CheckFree, which expects to close its $1 billion acquisition of rival TransPoint LLC this summer to secure its lead role in the online-billing industry, is giving up a sizable chunk of the company as a bet that the bank will yield a bigger customer base. The Bank of America deal benefits CheckFree because it instantly gains access to the bank's 30 million customer households and knocks out a potential competitor. Bank of America solves some of its own technology dilemmas and gets a hefty stake in what could eventually become an even more valuable concern.

First Data Corp., Microsoft Corp. and Citigroup Inc., which own TransPoint as a joint venture, will hold a combined 23% stake in CheckFree as a result of the TransPoint acquisition. CheckFree, for the year ended June 30, 1999, handled a total of 125 million payments for three million consumers.

In Nasdaq Stock Market trading at 4 p.m. Wednesday, CheckFree's stock rose $7.0625, or 22%, to $39.5625 after the company late Tuesday reported a fiscal third-quarter loss that was narrower than analysts' estimates.

CheckFree reported a net loss for the quarter ended March 31 of $3.9 million, or seven cents a diluted share, on revenue of $79.7 million. Wall Street had expected a loss of nine cents a share. A year earlier, CheckFree had a net loss after $2.6 million in charges of $308,000, or one cent a share, on revenue of $63 million.

Billers Increase

Steven Olson, an analyst at Pacific Growth Equities, said, "There are a lot of good numbers between the lines."

One important figure was that the number of companies plugged into CheckFree's system rose to 121 billers in the third quarter from 89 billers in the second quarter.

Bank of America's decision to partner up with CheckFree challenges the approach of other banks. Wells Fargo & Co., Chase Manhattan Corp. and First Union Corp. teamed up last June to form an alliance called Spectrum LLC, but it has had a slow start. Some banks are trying to go it alone.

For Bank of America's 2.1 million online customers, the CheckFree agreement means they will be able to pay and receive bills online by the end of the year, much sooner than was anticipated. The bank had debated whether to build its own billing service or to outsource it to CheckFree. The company still doesn't have a seamless Web product and West Coast customers are using a different computer platform than East Coast customers.

"This will enable us to get them on one platform," for bill payment, said CheckFree's chief executive and founder, Pete Kight.
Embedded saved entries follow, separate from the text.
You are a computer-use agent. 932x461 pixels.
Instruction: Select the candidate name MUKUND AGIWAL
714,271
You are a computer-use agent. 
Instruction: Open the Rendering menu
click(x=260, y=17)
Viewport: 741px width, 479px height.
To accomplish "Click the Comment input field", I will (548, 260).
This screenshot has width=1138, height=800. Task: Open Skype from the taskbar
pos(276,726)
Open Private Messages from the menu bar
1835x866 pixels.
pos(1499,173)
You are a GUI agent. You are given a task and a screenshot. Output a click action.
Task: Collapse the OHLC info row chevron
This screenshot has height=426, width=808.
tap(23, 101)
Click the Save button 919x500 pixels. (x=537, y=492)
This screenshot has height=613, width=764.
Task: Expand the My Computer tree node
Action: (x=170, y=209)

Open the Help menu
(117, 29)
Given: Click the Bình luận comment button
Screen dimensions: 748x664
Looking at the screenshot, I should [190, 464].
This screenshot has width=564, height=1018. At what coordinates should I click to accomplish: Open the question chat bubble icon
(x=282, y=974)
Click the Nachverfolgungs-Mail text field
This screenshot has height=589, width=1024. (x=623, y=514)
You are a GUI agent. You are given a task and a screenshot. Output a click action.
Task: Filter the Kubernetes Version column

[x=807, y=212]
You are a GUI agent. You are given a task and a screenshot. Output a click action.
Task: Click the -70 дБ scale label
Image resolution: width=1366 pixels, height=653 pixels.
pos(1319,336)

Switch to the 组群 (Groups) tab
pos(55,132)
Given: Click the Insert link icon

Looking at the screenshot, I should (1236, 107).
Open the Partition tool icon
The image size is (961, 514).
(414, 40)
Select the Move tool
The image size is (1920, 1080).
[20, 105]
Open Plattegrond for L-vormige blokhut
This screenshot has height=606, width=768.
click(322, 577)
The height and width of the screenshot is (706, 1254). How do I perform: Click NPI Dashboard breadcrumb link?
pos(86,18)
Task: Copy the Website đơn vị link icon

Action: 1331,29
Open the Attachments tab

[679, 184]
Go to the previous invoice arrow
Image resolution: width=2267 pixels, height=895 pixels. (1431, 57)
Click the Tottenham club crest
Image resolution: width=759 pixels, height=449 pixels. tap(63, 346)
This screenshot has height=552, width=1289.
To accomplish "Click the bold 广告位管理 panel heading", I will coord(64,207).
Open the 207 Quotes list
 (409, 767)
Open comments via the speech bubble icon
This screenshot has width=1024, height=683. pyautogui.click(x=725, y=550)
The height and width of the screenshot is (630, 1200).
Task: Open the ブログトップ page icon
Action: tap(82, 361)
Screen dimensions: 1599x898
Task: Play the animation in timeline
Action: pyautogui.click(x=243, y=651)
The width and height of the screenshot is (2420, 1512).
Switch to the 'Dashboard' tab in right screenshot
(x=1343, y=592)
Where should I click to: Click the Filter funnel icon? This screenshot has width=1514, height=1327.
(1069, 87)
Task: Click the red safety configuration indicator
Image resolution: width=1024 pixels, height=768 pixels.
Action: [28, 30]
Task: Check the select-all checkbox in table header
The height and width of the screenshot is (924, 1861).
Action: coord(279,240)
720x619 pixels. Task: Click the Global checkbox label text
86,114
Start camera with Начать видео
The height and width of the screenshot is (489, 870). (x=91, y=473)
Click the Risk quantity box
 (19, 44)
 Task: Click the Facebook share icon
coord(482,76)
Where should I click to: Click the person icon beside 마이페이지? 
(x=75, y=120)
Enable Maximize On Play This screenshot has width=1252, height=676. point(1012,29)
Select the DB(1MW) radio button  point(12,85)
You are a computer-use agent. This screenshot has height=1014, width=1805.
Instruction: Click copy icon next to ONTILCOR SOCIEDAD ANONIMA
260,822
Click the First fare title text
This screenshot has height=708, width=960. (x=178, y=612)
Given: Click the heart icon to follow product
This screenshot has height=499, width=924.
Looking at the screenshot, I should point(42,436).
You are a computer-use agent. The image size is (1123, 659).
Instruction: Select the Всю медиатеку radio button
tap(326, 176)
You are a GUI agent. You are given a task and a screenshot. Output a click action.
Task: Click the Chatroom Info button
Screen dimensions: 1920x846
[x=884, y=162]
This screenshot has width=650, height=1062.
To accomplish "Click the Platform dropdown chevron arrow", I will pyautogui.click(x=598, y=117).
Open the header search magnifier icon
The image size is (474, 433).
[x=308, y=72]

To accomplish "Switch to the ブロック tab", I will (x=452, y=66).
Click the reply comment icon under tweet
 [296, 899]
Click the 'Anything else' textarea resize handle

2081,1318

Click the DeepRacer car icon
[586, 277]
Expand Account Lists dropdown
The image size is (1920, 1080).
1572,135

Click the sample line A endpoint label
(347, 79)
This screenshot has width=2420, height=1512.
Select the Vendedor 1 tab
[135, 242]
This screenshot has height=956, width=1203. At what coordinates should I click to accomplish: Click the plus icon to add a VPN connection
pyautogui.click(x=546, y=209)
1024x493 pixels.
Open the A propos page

James Dixon, who directs the bank's Internet ventures, said CheckFree will offer the same electronic billing-product to all customers.

A Slow Start

Online bill payment in general has gotten off to a slow start. A scant six million people do their banking online; by comparison, America Online Inc. has more than 20 million customers. Billers have been slow to sign up, because the industry is splintered, and they aren't sure which bank or service to use. Meanwhile, banks have had difficulties making the technology work and have been generally slow to embrace online services because of security concerns.

CheckFree's Mr. Kight and Bank of America's Mr. Dixon are regular golf partners. Talks between them to do this deal sped up in the fourth quarter when Bank of America President Kenneth Lewis told Mr. Dixon to pursue more than just an outsourcing agreement, according to Mr. Dixon.

Bank of America will turn over its West Coast billing system to CheckFree, which will now wrap that system, currently the bank's only online bill-payment system, into one combined with the East Coast system.

Under terms of the deal, Bank of America will receive 10 million shares priced at Tuesday's close of $32.50. In addition, Bank of America has the right to buy 10 million more shares at $32.50 a share if the bank's customer base of online bill payers grows at certain levels.

Mr. Dixon, a lawyer and longtime bank executive, only recently took over the Internet unit. The bank has negotiated a number of Internet deals, but this would be one of the largest.

"We're anxious to accelerate what our customers can do over the Web," Mr. Dixon said.